From start to end, write out the following data exactly, apart from its images.

══ DATA TO USE ══

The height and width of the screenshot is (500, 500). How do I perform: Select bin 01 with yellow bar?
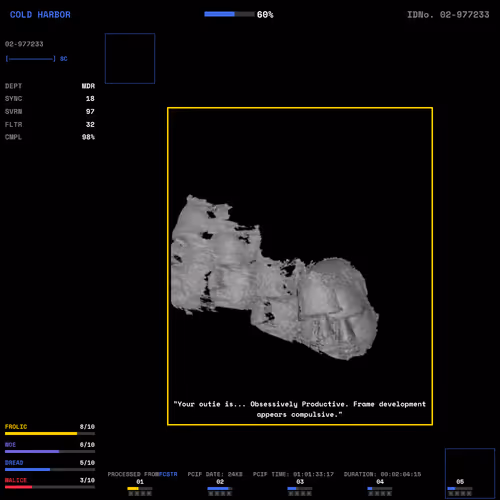click(x=140, y=488)
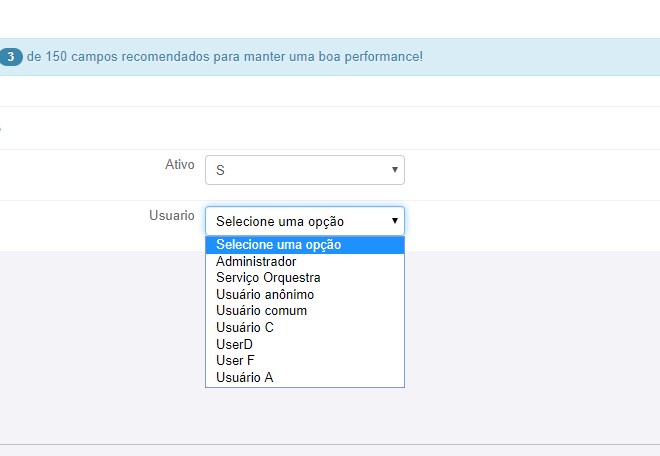
Task: Choose Usuário comum from the list
Action: pyautogui.click(x=261, y=311)
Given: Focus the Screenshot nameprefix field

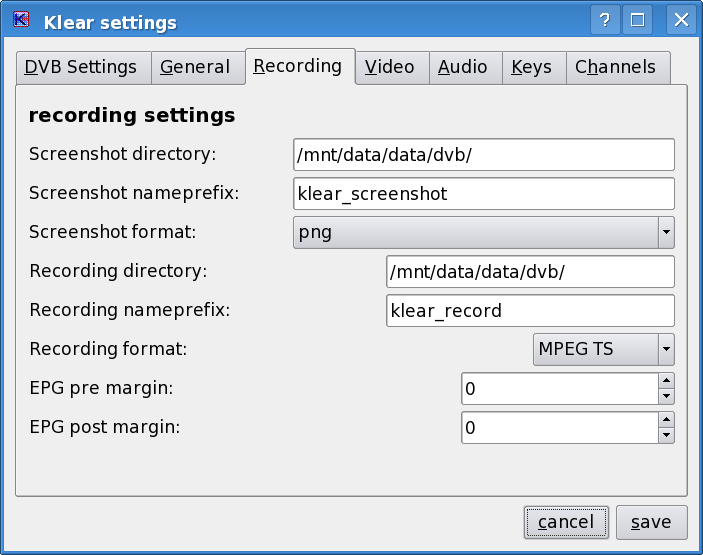Looking at the screenshot, I should (483, 193).
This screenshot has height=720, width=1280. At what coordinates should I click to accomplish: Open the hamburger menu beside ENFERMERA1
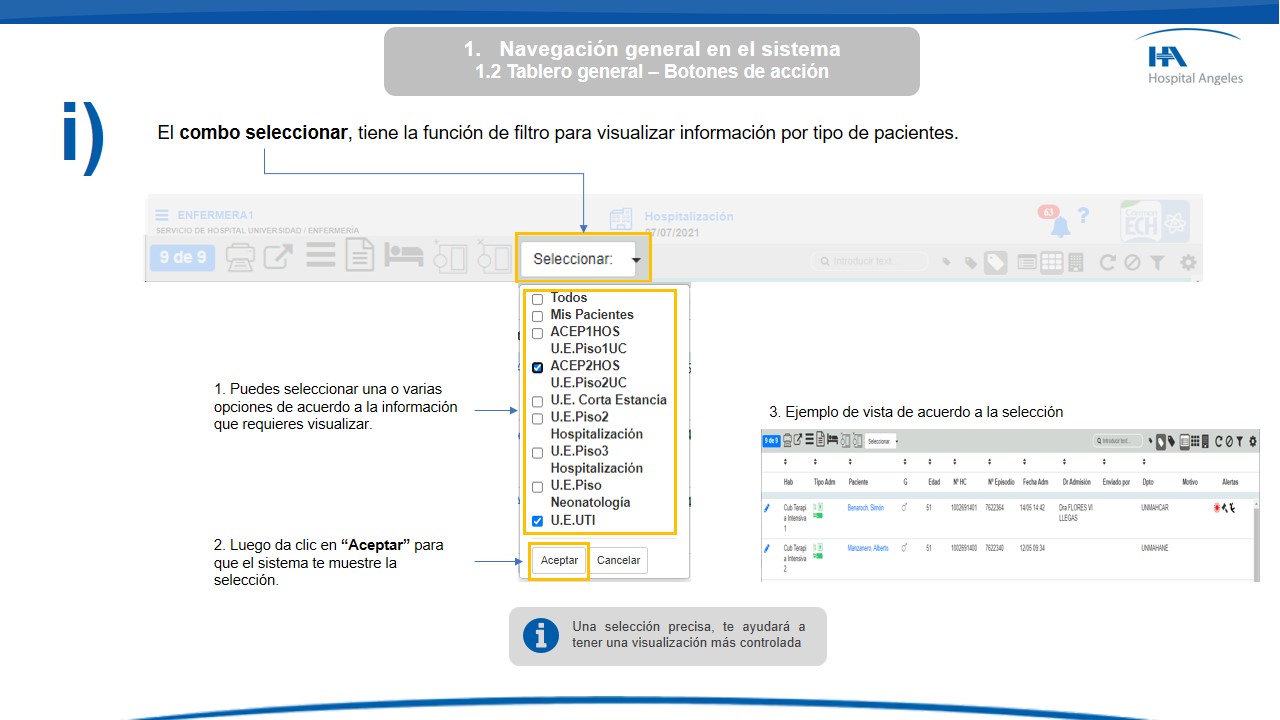pyautogui.click(x=162, y=215)
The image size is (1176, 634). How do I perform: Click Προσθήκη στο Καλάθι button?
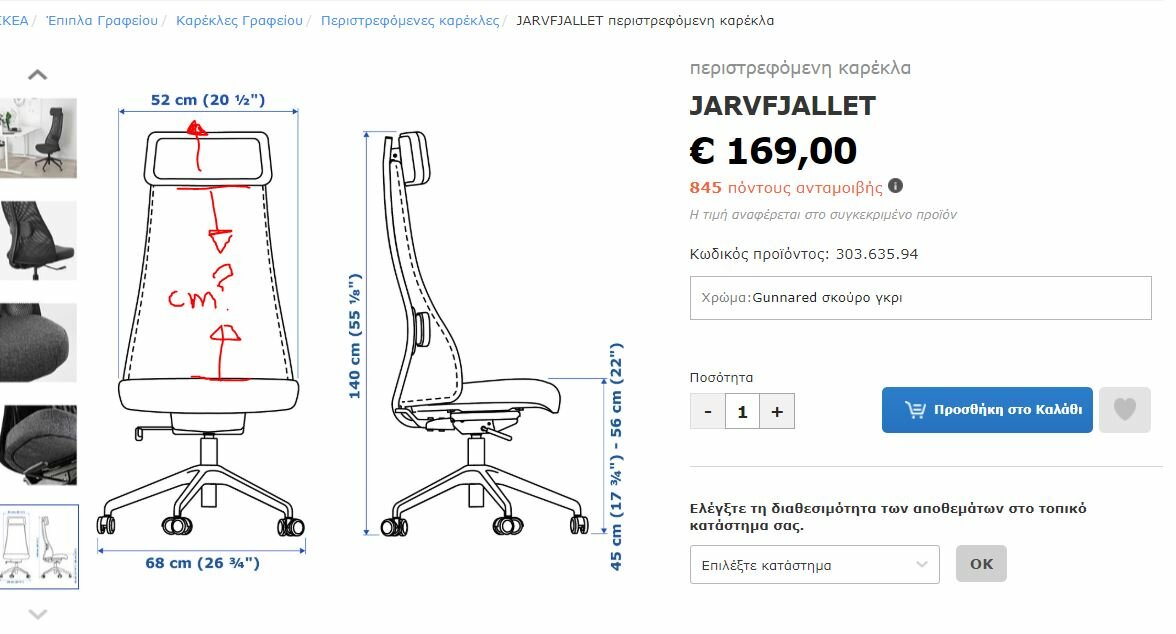coord(987,410)
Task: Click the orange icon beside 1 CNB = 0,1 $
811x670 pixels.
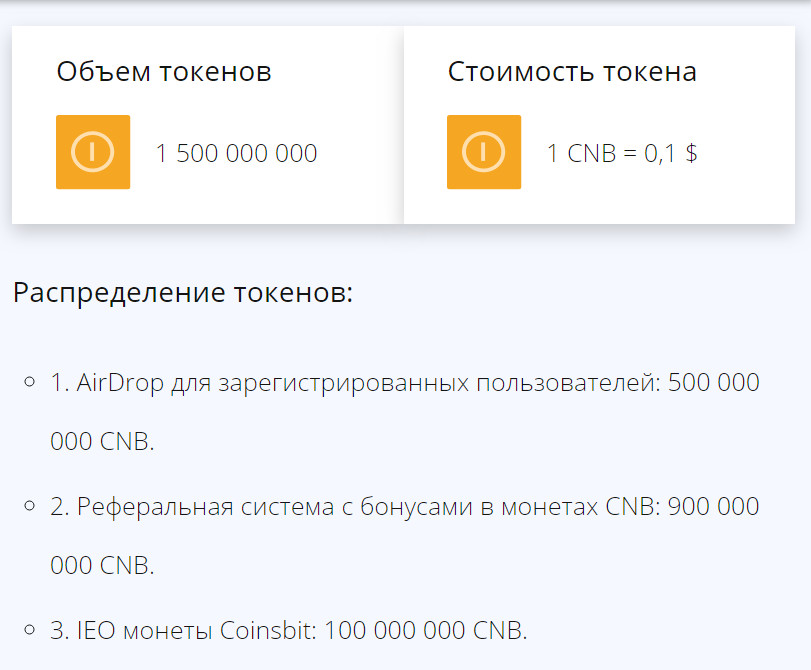Action: click(x=484, y=152)
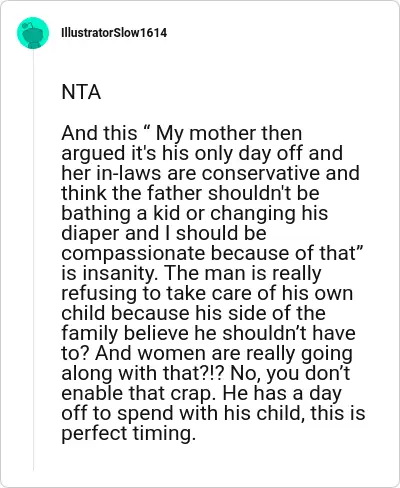Click the line "refusing to take care of his own"

[x=207, y=293]
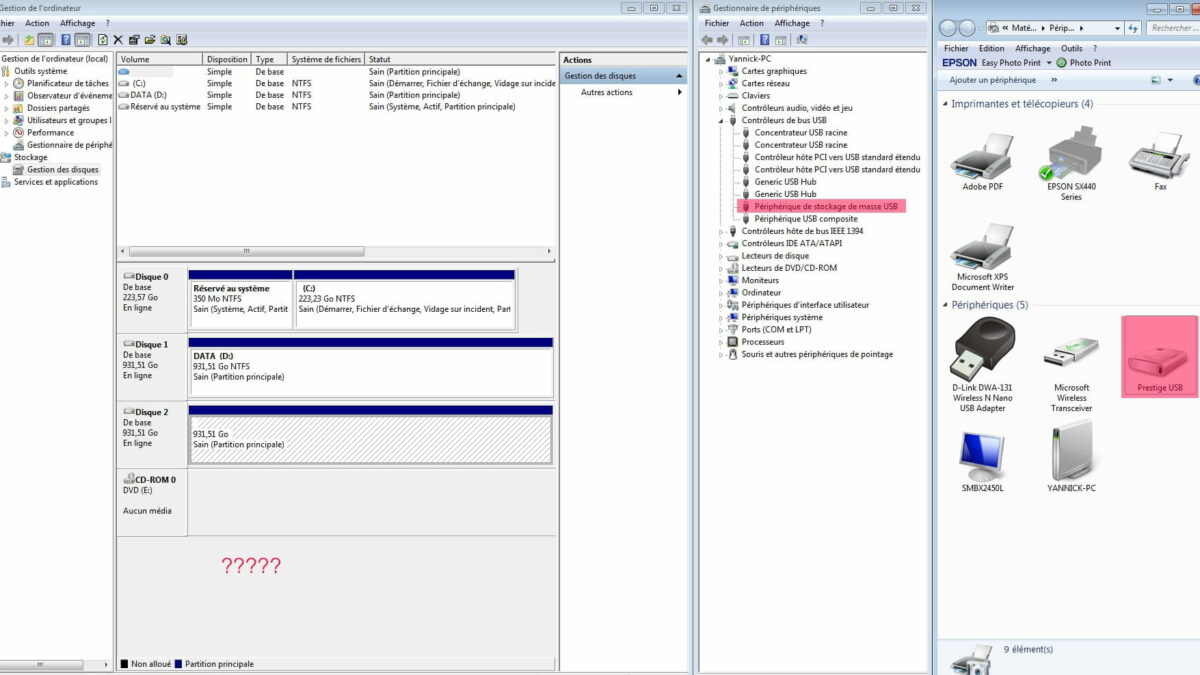
Task: Collapse Imprimantes et télécopieurs group
Action: click(x=945, y=104)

═══

ANSWER SPACE:
The height and width of the screenshot is (500, 500). How do I perform: Select bin 01 with yellow bar?
click(x=140, y=488)
Task: Choose Usuário comum from the list
Action: pyautogui.click(x=261, y=311)
Given: Focus the Screenshot nameprefix field

Looking at the screenshot, I should (483, 193).
This screenshot has height=720, width=1280. At what coordinates should I click to accomplish: Open the hamburger menu beside ENFERMERA1
pyautogui.click(x=162, y=215)
The image size is (1176, 634). How do I perform: Click Προσθήκη στο Καλάθι button?
coord(987,410)
Task: Click the orange icon beside 1 CNB = 0,1 $
811x670 pixels.
Action: click(x=484, y=152)
Click the line "refusing to take care of his own"

[x=207, y=293]
Task: Collapse Imprimantes et télécopieurs group
Action: click(x=945, y=104)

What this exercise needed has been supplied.